This Hot Retailer Outpaces Nvidia’s Return

As Nvidia stock and Meta Platforms (META) continue to set more record highs, hot retailer Abercrombie & Fitch (ANF) is flexing its own muscles by outpacing the returns from these Magnificent Seven stocks. Nvidia (NVDA), Meta and Abercrombie all earn a perfect 99 Composite Rating, the highest-possible score.


Early Wednesday, Abercrombie topped earnings and sales estimates. The company said it earned $2.97 per share on revenue of $1.45 billion. Earnings surged 267% vs. the year-ago period, while sales climbed 21%.

The teen-friendly apparel retailer also issued a forecast for fiscal 2024 revenue growth of 4% to 6%; it earned $4.3 billion in 2023. That growth rate is a slowdown from the prior year, hinting that the retailer’s momentum might finally be stalling after a huge price run.
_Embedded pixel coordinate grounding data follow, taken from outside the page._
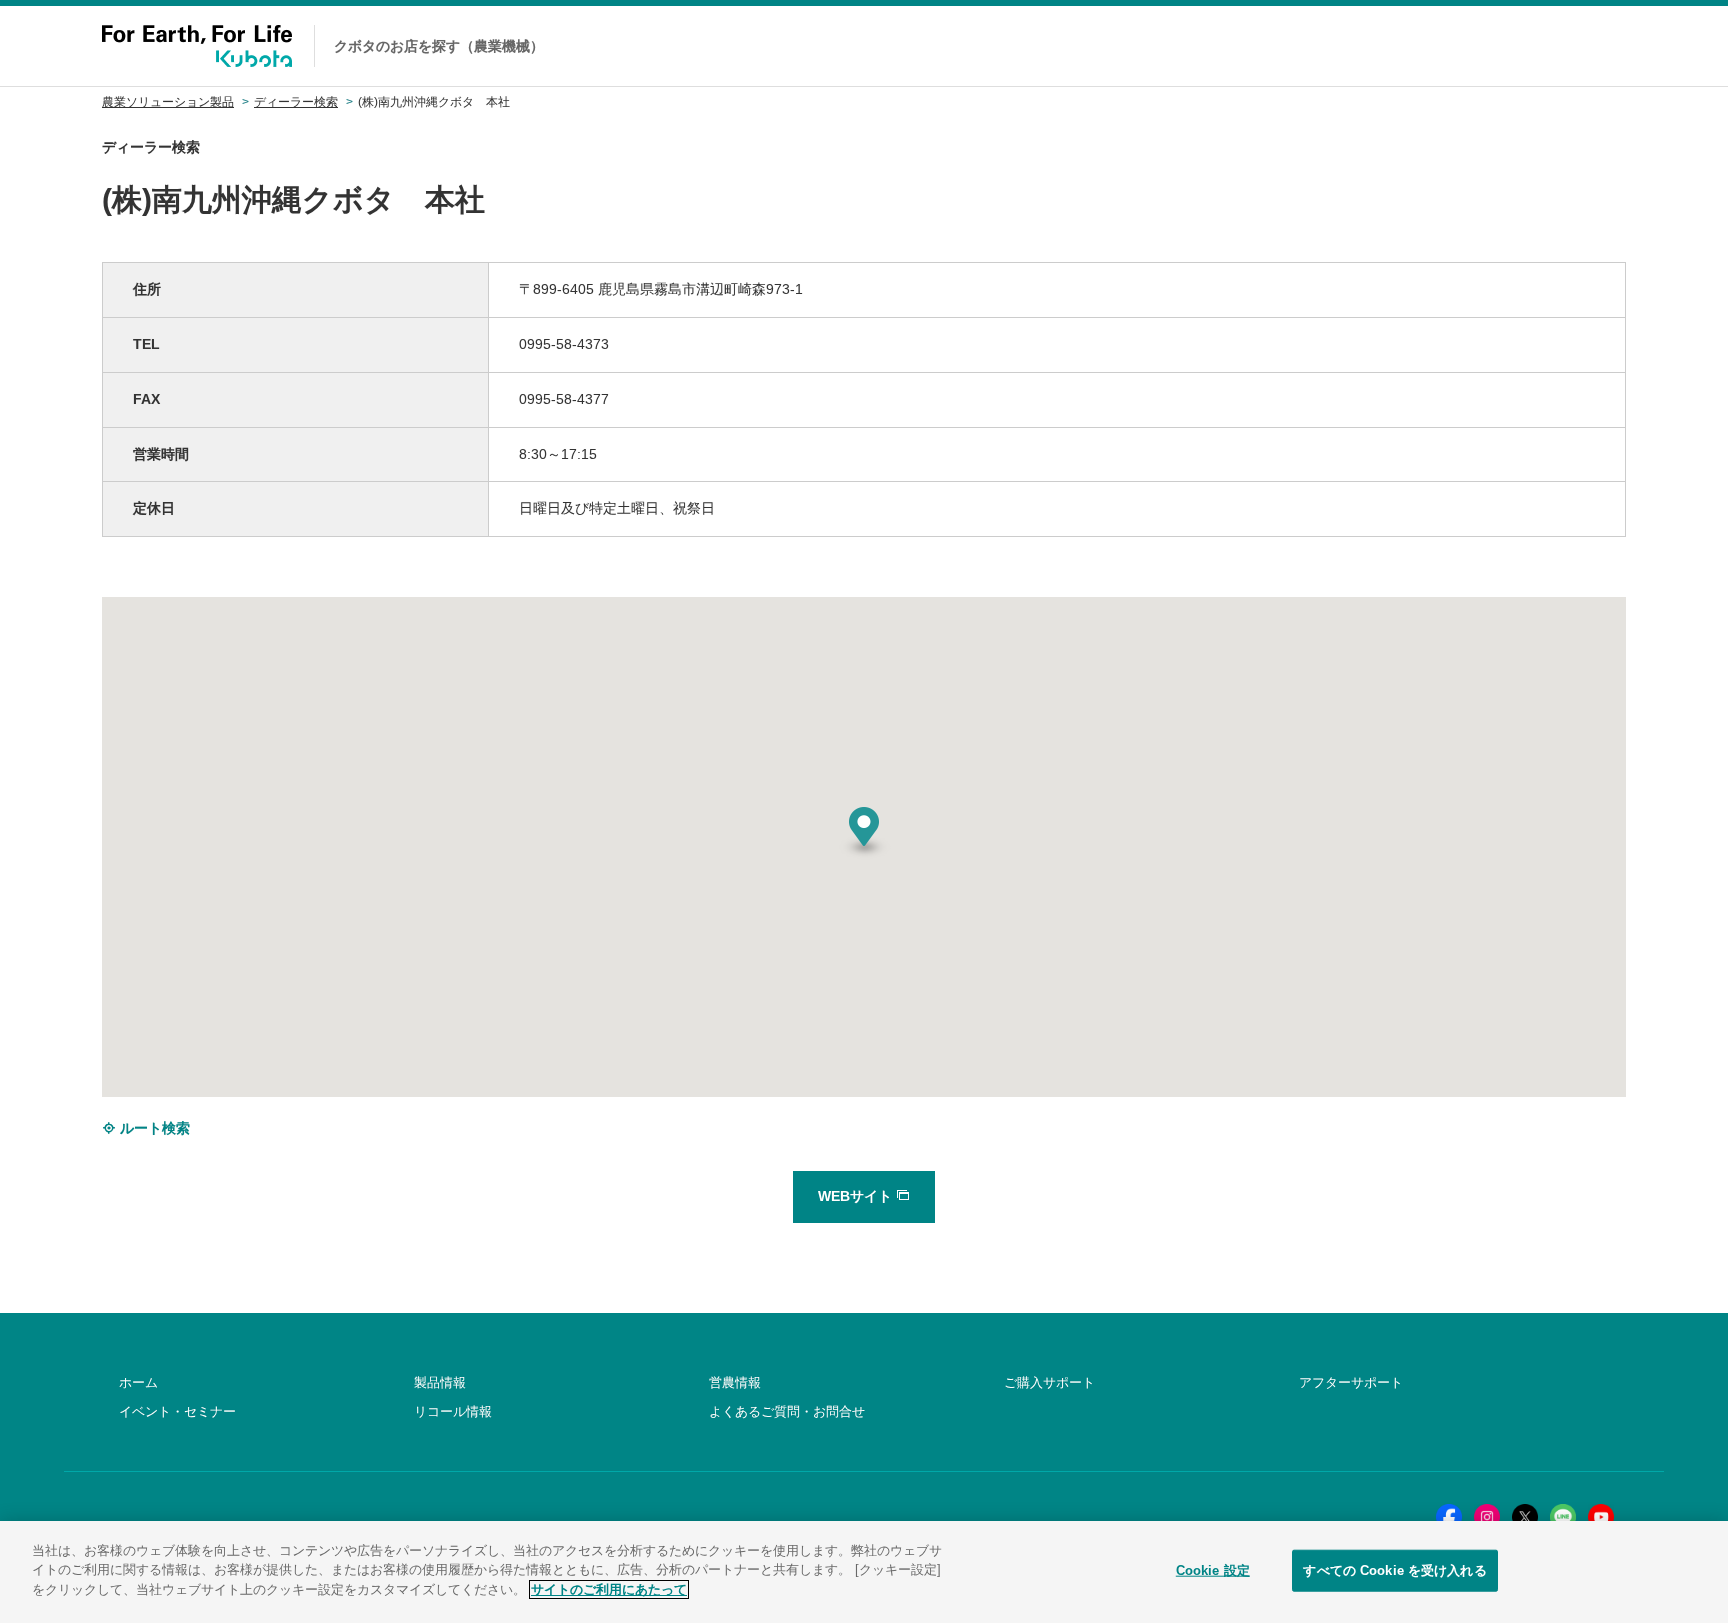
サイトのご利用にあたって (609, 1589)
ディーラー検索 (296, 102)
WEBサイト (857, 1196)
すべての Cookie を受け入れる (1394, 1570)
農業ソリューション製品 (168, 102)
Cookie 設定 (1213, 1570)
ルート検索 (153, 1128)
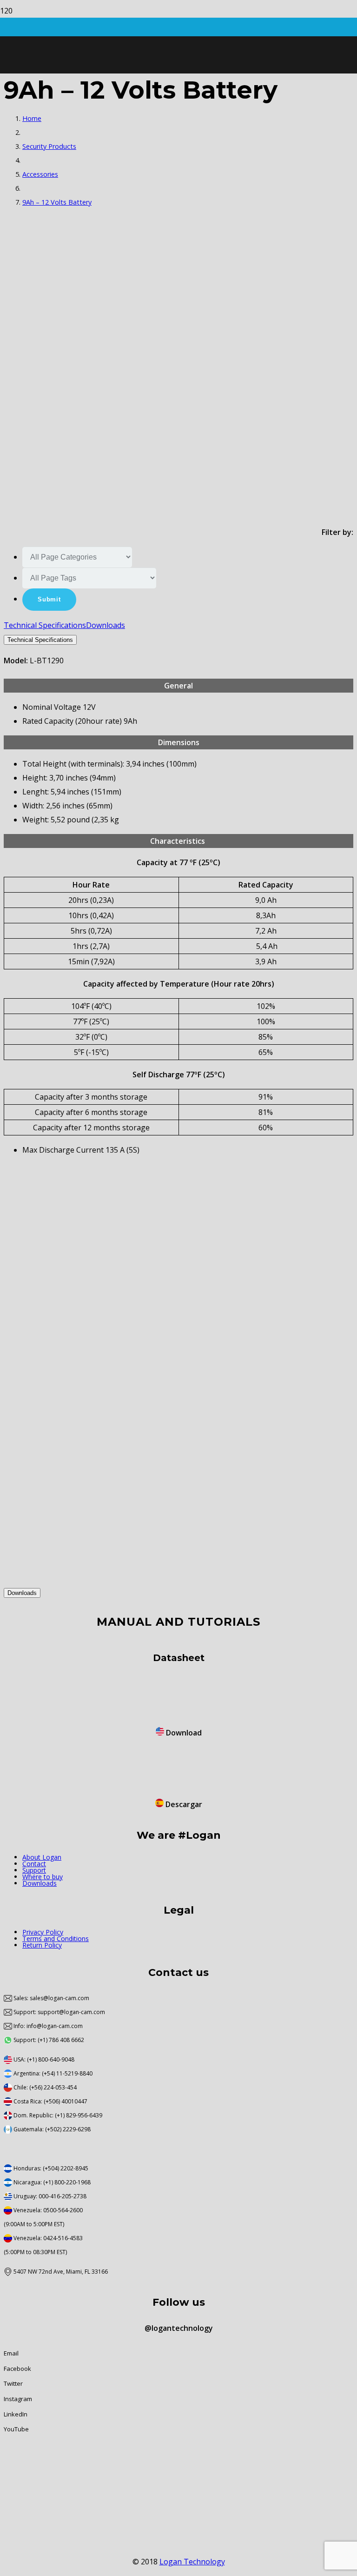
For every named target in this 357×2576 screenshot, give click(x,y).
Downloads (39, 1883)
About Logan (41, 1857)
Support (34, 1870)
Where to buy (42, 1876)
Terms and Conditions (55, 1938)
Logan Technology (192, 2561)
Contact (34, 1863)
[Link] (139, 92)
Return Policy (42, 1945)
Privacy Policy (42, 1932)
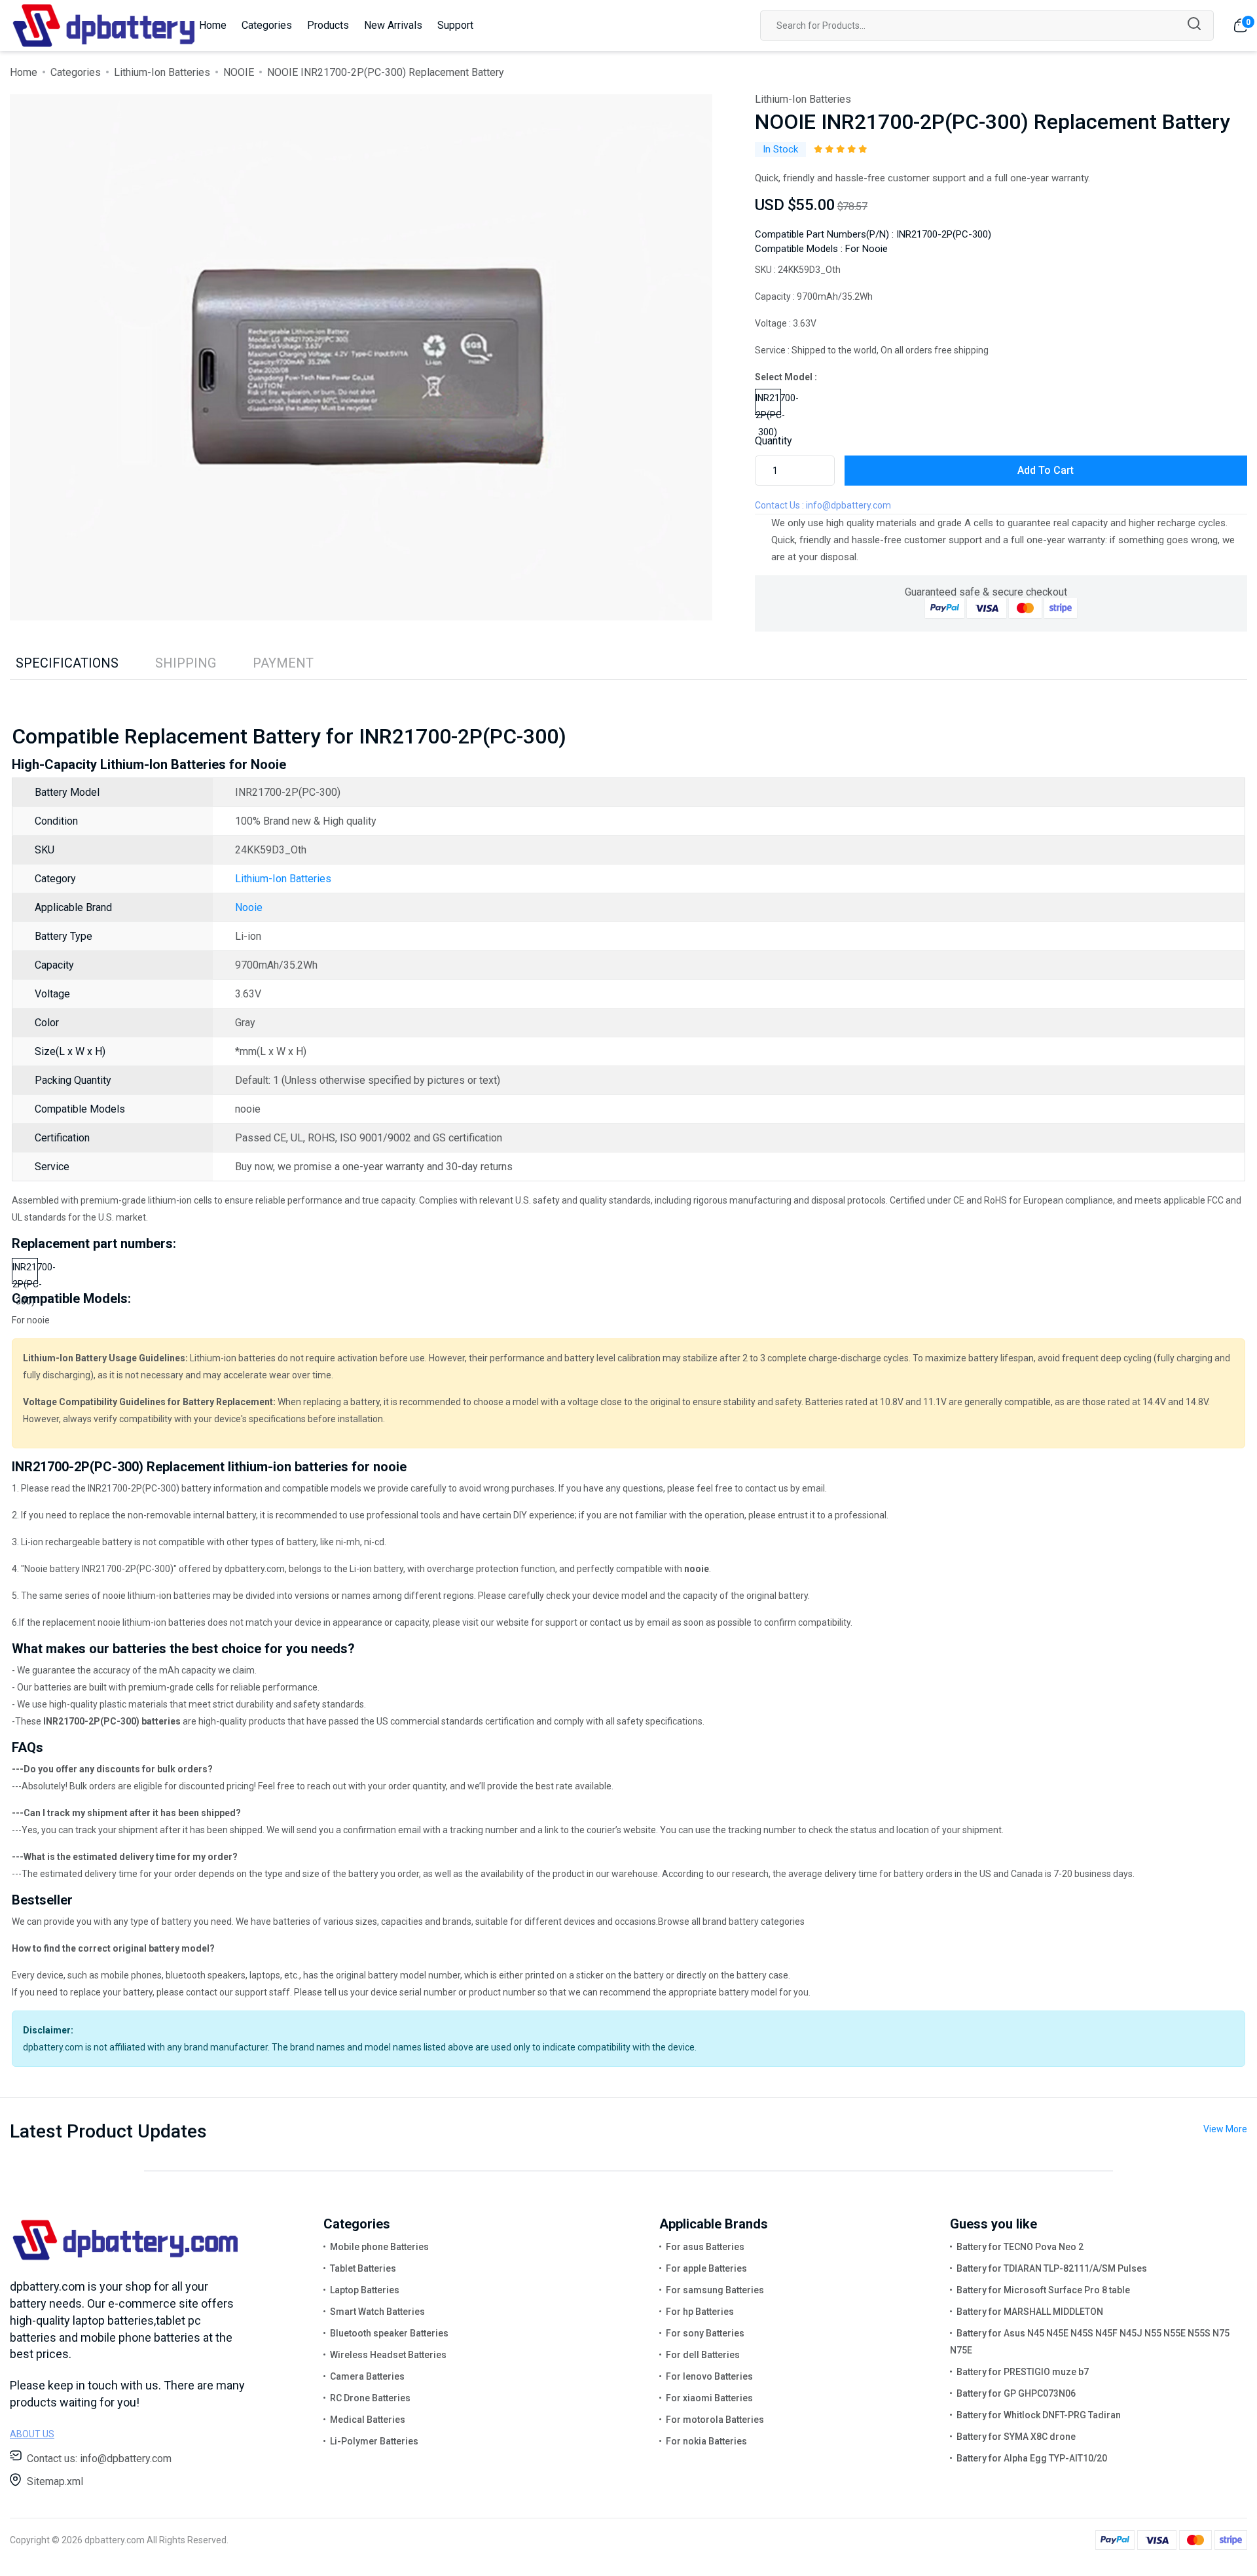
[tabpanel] (361, 357)
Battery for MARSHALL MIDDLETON (1029, 2311)
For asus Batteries (705, 2247)
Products (328, 25)
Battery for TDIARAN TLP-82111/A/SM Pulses (1051, 2268)
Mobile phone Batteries (379, 2247)
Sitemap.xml (55, 2481)
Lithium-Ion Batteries (162, 72)
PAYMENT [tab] (283, 663)
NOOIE (238, 72)
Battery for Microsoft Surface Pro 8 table (1043, 2290)
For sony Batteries (705, 2333)
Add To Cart (1045, 470)
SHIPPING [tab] (185, 663)
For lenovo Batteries (709, 2376)
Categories (267, 25)
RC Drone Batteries (370, 2398)
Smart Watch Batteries (377, 2311)
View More (1225, 2129)
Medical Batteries (367, 2419)
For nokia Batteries (706, 2441)
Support (455, 25)
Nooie (249, 907)
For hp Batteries (700, 2311)
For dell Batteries (703, 2355)
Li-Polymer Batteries (374, 2441)
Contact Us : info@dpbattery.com (823, 505)
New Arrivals (393, 25)
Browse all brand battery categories (731, 1921)
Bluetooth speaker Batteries (389, 2333)
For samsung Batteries (715, 2290)
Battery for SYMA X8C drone (1016, 2436)
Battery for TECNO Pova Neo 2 (1020, 2247)
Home (213, 25)
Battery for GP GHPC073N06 (1016, 2393)
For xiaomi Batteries (709, 2398)
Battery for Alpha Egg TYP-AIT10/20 (1031, 2458)
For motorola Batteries (715, 2419)
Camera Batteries (367, 2376)
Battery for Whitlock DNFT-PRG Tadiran (1038, 2415)
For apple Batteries (706, 2268)
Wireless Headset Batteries (388, 2355)
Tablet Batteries (363, 2268)
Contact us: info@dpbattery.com (99, 2458)
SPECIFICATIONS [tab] (67, 663)
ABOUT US (32, 2434)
That outlook weighed on the company’s shares Wednesday. Abercrombie shares lost 3.5%, just off Tuesday’s 52-week high price.

Since a June 2 breakout past a cup base’s 31.69 buy point, the stock has gone on a picture-perfect run. Shares tested their 10-week moving average several times on the way up, but never even dipped below that moving average.

That means that investors who bought in the buy zone were able to sit tight without any serious tests of their conviction, similar to Nvidia stock since early January.

Looking For The Exit

Looking ahead, investors should aware of potential exits. And there are two potential offensive sell signals worth monitoring.

First, Abercrombie shares are close to breaking above an upper channel line that stretches back to June. That line connects multiple points on the weekly chart. Further strength would likely push the stock above that channel line.

Meanwhile, shares are more than 100% above their long-term 200-day moving average. Per IBD research, once a stock gets 70% to 100% above its 200-day moving average, watch out — the rally may have gotten ahead of itself. Very few issues can sustain that kind of momentum indefinitely.

According to an internal IBD study done in the mid-1990s, leaders topped once they got 111% on average above their 200-day lines. On Tuesday, Abercrombie closed more than 114% above that long-term level.

Abercrombie Outpaces Nvidia Stock

Over the past year, Abercrombie shares are up nearly 391%, more than Nvidia stock’s 265% return and Meta’s 165% advance. Meanwhile, Super Micro Computer (SMCI) is up more than 1,000% over that same time period.

Nvidia stock rallied 3.2% Wednesday, hitting more record highs. Shares are more than 70% above a flat base’s 505.48 entry. Nvidia stock is an IBD Leaderboard stock.

Meta shares climbed 1.2% Wednesday, trading just off Monday’s record high at 504.42.

Super Micro stock advanced 3.1% after Argus Research started the stock with a buy rating and a 1,350 price target, a 24% premium to Tuesday’s closing price. Shares hit more record highs.